Barangkali Jesse tidak akan sanggup membayangkan Rachel dan Puck berkencan. Mereka kelihatan berbeda. Mereka kelihatan seperti nerd dan jock penindas yang tidak bisa disandingkan di dalam satu lingkaran. Namun, hei, mereka berdua kelihatan baik-baik saja di klub glee sejauh yang diperhatikannya. Mereka baik-baik saja dan Jesse mungkin perlu berpikir sejenak sebelum menghakimi Puck yang tidak dikenalinya dengan dekat. Seperti anggota-anggota glee yang ia lihat tadi, seperti mereka belum mengenal Rachel sepenuhnya, seperti Jesse mengenal Rachel dan belajar mencintainya. Dan mereka harus tahu bahwa Rachel memang berhak atas segala spotlight yang diberikan untuknya.

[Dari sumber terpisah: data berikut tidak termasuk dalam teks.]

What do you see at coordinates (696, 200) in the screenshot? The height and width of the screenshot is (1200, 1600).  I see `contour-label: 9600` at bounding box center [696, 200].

(Namun, bagaimanapun, Jesse tidak akan bisa mengubah pandangannya mengenai Puck dalam waktu dekat ini; dia sama sekali tidak kelihatan seperti orang yang menyenangkan bagi Jesse.)
"Maaf. Aku tadi ingin bilang aku baik-baik saja, tapi kau nggak akan percaya, 'kan?" Jesse tertawa renyah, mencoba mencairkan suasana. Ekspresi wajah Rachel yang kelihatan kaku kini mulai merenggang. Senyuman di wajahnya yang tadi melorot, sekarang perlahan terbentuk lagi meskipun tidak selebar sebelumnya. "Ada sesuatu yang terus terpikir olehku. Aneh. Tapi, yah, itu bukan apa-apa, percayalah."
"Jadi? Astaga, Jesse! Aku kira kau sempat bermasalah dengan Puck tadi sampai menanyaiku hal seperti itu ... aku ingin kautahu, aku tidak ada apa-apa dengannya, oke?" Rachel menaruh salah satu tangannya di atas pundak Jesse. Tinggi badan mereka cukup berbeda jauh, dan saat itu Rachel merasa dirinya sangat kecil ketika berdiri di depan Jesse. "Aku mencintaimu,"
"Aku pun,"
Rachel dan Jesse tertawa bersamaan. Jesse tidak bisa menahan diri untuk tersenyum. Ia menatap lurus ke arah Rachel, dan ia bisa melihat adanya harapan yang terpancar darinya.
"Kau boleh bercerita tentang hal yang ada di kepalamu padaku, aku akan senang mendengarkannya. Mau datang ke rumahku hari ini, Jesse?"
"Aku tidak tahu apa aku bisa mengatakannya atau tidak, tapi … tentu, aku mau datang ke rumahmu hari ini. Ada dad dan daddy-mu di rumah?"
"Mereka akan sangat bertemu dengan dirimu lagi, Jesse!"
Rachel lebih dari apa yang orang-orang bayangkan. Jesse tahu itu. Dia tidak akan menyesal karena memiliki perasaan padanya. Dengan tangan gadis itu dalam genggamannya, Jesse berharap, berharap pada dirinya sendiri yang penuh ego, bahwa apapun yang terjadi … ia akan berusaha agar tidak menyakiti Rachel.
Dia akan berusaha. Untuknya.
Dan untuk saat ini.
.
.
a/n: amg saya abis nulis apa.
saya sebenernya ngga begitu suka attitude rachel tapi yah—menurut saya jesse ngga liat rachel sengeselin itu. kecuali pas episode run, joey, run itu sih, haha.